Stored data entries
+ + + + + + +
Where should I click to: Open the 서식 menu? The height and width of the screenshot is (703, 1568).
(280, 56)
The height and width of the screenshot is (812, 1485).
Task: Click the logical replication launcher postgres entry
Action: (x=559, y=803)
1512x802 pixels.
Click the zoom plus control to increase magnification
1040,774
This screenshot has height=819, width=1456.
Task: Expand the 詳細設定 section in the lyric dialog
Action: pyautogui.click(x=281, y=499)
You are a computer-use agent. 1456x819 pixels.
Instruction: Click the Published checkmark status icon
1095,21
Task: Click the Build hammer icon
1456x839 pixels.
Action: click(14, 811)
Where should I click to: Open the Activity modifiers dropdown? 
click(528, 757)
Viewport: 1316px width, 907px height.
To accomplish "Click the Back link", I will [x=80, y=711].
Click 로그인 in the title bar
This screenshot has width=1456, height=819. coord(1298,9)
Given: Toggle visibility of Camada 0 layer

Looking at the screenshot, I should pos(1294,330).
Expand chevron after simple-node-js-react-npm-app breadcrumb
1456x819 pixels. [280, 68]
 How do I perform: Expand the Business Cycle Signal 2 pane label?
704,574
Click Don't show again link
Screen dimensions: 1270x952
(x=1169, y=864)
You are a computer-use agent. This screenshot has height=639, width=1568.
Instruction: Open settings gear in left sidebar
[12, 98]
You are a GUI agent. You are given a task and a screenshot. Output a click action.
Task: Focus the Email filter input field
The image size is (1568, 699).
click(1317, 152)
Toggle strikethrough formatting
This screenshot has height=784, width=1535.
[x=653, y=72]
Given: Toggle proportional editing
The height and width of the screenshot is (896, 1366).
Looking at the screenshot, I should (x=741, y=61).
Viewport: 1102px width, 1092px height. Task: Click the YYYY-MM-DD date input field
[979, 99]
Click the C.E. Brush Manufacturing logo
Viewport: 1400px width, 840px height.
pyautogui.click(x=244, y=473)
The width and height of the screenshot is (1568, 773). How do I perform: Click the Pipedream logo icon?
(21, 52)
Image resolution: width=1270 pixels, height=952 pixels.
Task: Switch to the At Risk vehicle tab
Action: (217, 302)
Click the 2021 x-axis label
+ + + + + + +
Work to be completed —
Among the entries above, locate the lines containing "You are a GUI" and "Given: Toggle proportional editing", and transcribe exactly those two lines and all lines between.

Answer section —
You are a GUI agent. You are given a task and a screenshot. Output a click action.
Task: Focus the Email filter input field
The image size is (1568, 699).
click(1317, 152)
Toggle strikethrough formatting
This screenshot has height=784, width=1535.
[x=653, y=72]
Given: Toggle proportional editing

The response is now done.